The answer always lies in cash, and despite the PE ratio being an income statement ratio, the conclusion is no different.
Why High Quality Companies trade at High PE ratios?
High ROIC spread is one of the reasons why high-quality companies tend to trade at high multiples. These companies typically have high ROIC spreads and thus don’t need much reinvestment to create growth.
Unfortunately, there’s difficulty in trying to adjust current PE ratios for ROIC spread. Because the market is future-looking, so the reason why they trade at premium multiples is not due to a current high ROIC spread but because the market believes that this ROIC spread will be maintained going forward.
Limitations of DCF
Mean reversion is a powerful force of capitalism that impacts most businesses. However, a minority group of companies can protect their returns through competitive advantages, which allow these companies to defer mean reversion, enjoying higher returns for extended periods than traditional valuation models would account for.
For example, the discounted cashflow (DCF) model was not made for companies that can sustain high returns over time. It was designed for the vast majority of companies that experience mean reversion. For this reason, DCF models typically forecast a few years out and apply a terminal growth rate that is lower than GDP growth, such that growth falls to steady state and excess returns are competed away.
This assumes that mean reversion happens quickly, making DCF models ill-equipped to forecast the cash flows of companies with strong moats. If we drop the growth of a high-quality business after a few years to steady state, the model is missing a very large portion of the free cash flow creation of the business.
This is why high-quality companies will almost always appear optically overvalued using a standard DCF model. The limitations of this model make it almost impossible to grasp the future sustained earnings power.
Solutions to Modelling
There are 3 ways to solve this DCF problem.
The first and most obvious one is projecting a higher terminal growth rate. But we must be careful not to apply a higher than GDP rate, or else we would be implying that the company eventually gets larger than the economy.
The second method is the inverse DCF. By working backward, we solve for what growth is baked into the stock price. Then we judge if this growth rate is reasonable.
The last method that we prefer is not to spend time calculating at all! Instead, most of our time should be spent understanding the economics of the business. Valuation should be so obvious that we don’t need to run models.

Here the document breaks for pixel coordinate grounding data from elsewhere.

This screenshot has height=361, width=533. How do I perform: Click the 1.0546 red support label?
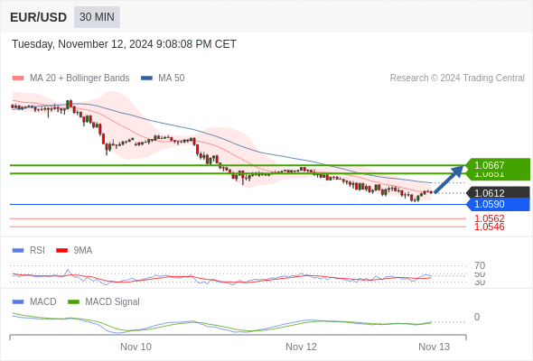coord(489,227)
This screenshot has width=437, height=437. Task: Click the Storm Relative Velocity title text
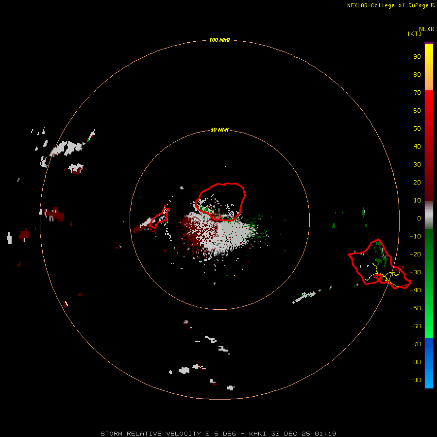coord(151,434)
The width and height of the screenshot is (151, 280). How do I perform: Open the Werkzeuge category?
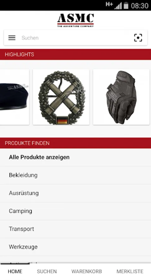(76, 247)
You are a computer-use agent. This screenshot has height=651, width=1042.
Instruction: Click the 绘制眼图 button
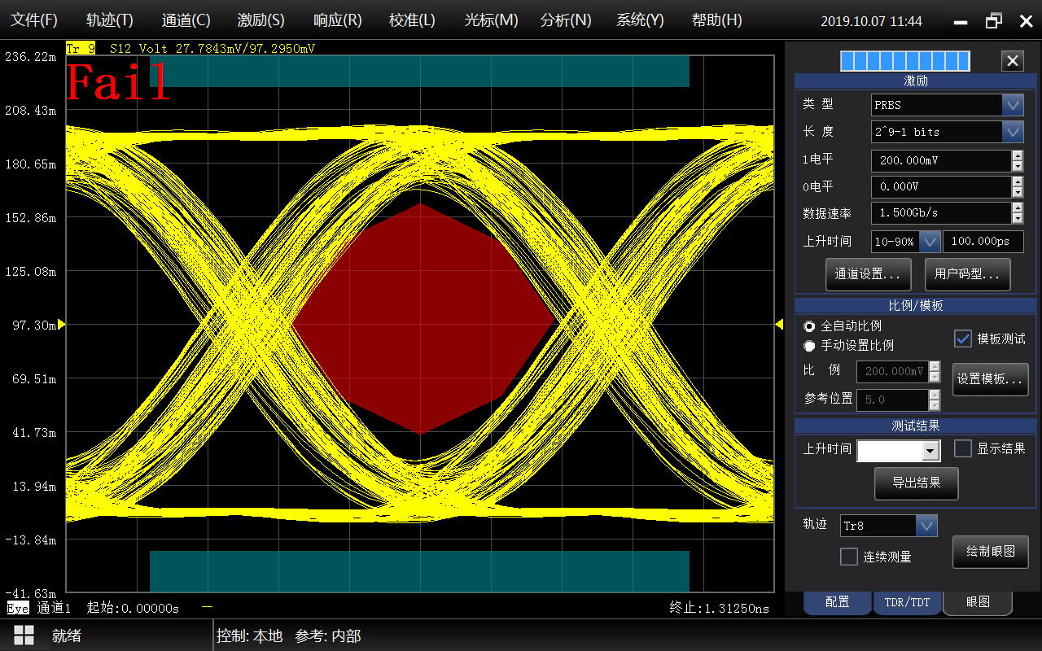pyautogui.click(x=990, y=552)
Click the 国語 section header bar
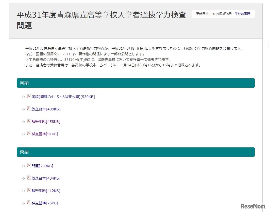This screenshot has height=212, width=269. (x=136, y=83)
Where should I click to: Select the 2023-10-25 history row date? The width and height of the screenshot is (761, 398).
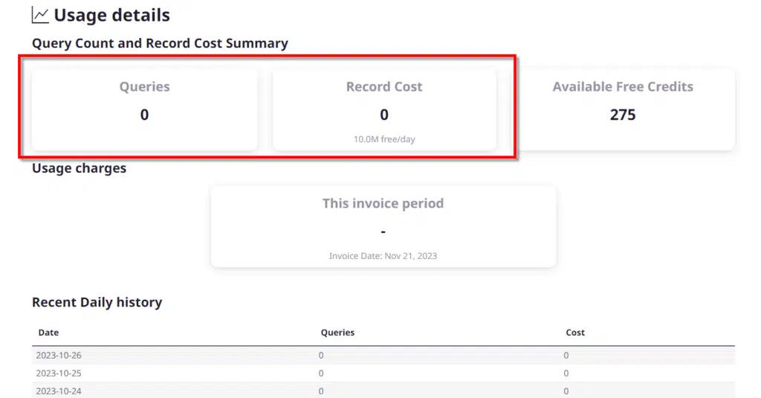[x=59, y=373]
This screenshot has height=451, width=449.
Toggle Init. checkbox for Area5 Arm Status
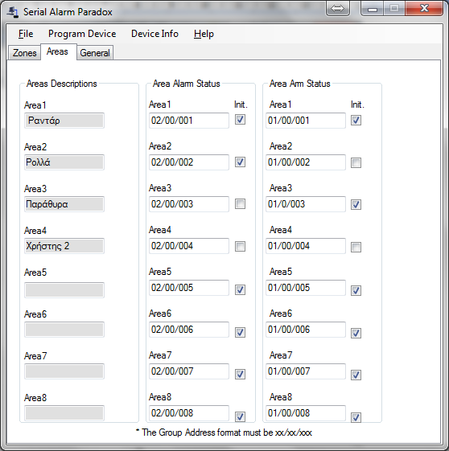point(356,290)
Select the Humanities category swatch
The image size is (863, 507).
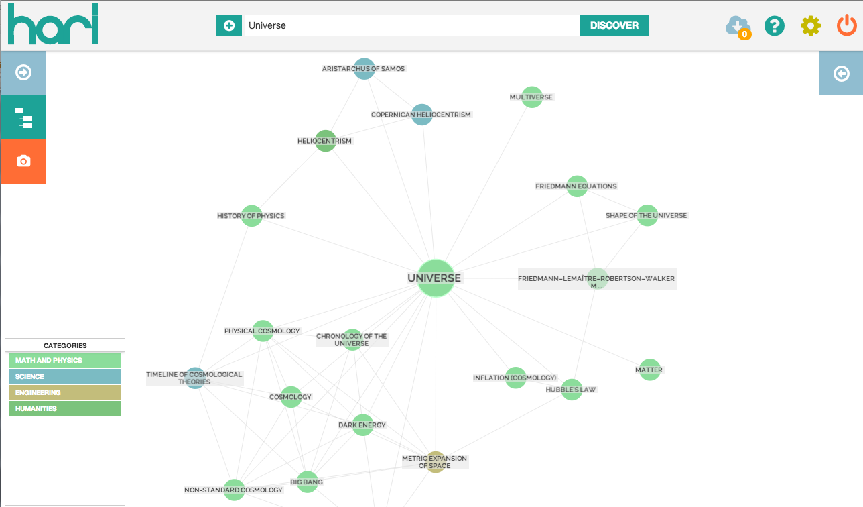click(x=65, y=408)
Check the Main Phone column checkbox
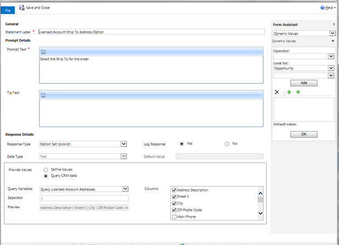Screen dimensions: 339x245 coord(174,216)
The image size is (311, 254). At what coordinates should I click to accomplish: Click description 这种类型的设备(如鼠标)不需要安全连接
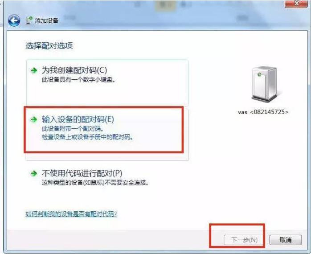95,182
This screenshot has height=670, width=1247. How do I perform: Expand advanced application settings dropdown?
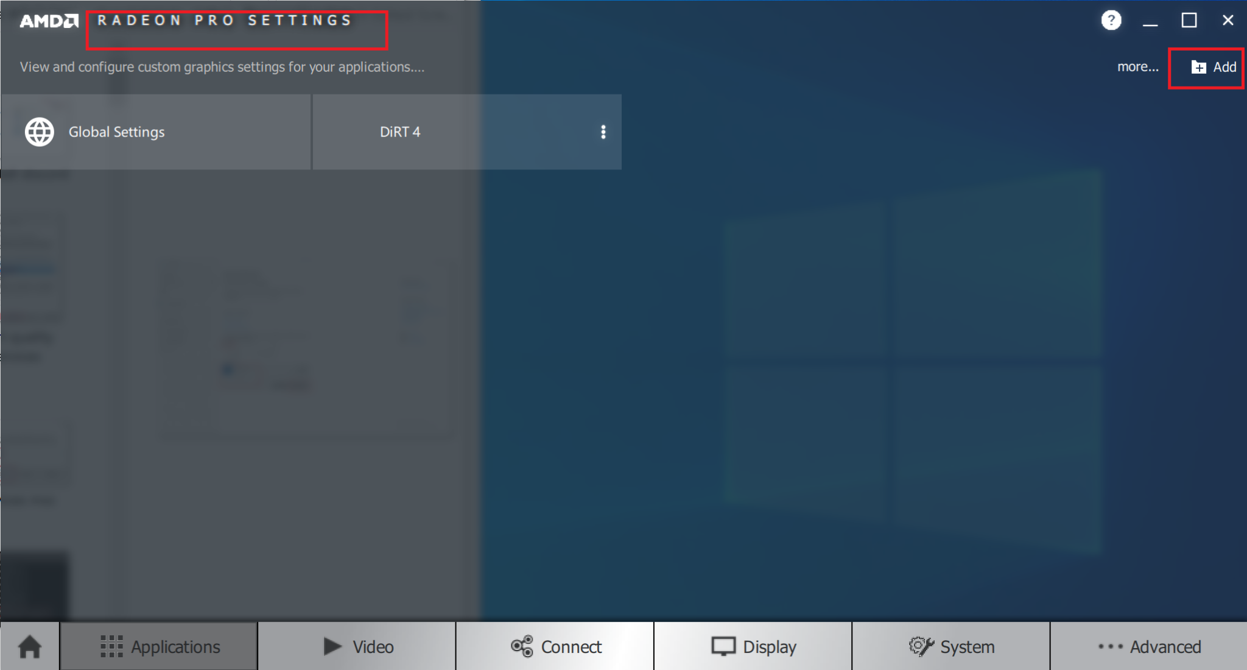click(603, 131)
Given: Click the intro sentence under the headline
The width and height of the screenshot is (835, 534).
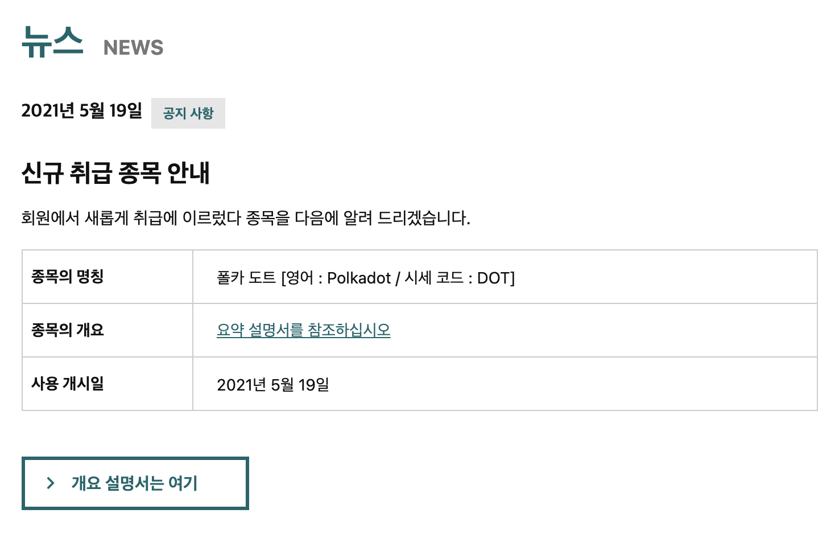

Therefore, the most important question an investor should ask is: “How likely is this company able to sustain high levels of earnings over the next few decades?”
In other words, there’s no way to tell if a business is cheap or expensive just based on multiples or DCF.
What the Market Knows
Everything above is not new knowledge, and the market is well aware of the true underlying drivers of growth. But what the market fails to account for is the durability of competitive advantages over long periods of time.
Of all the possible advantages that investors can have, the “time advantage” is probably the most relevant and the easiest to exploit.
The rationale is that Wall Street can’t look that far out due to its incentive schemes, and most people are unwilling to slowly compound their capital at the risk of boredom.
So, we can conclude that these 2 factors contribute to a successful investor:
1. Deep understanding of business economics stemming from industry competency
2. Long time horizon
Both of which have nothing to do with PE ratios or valuation models.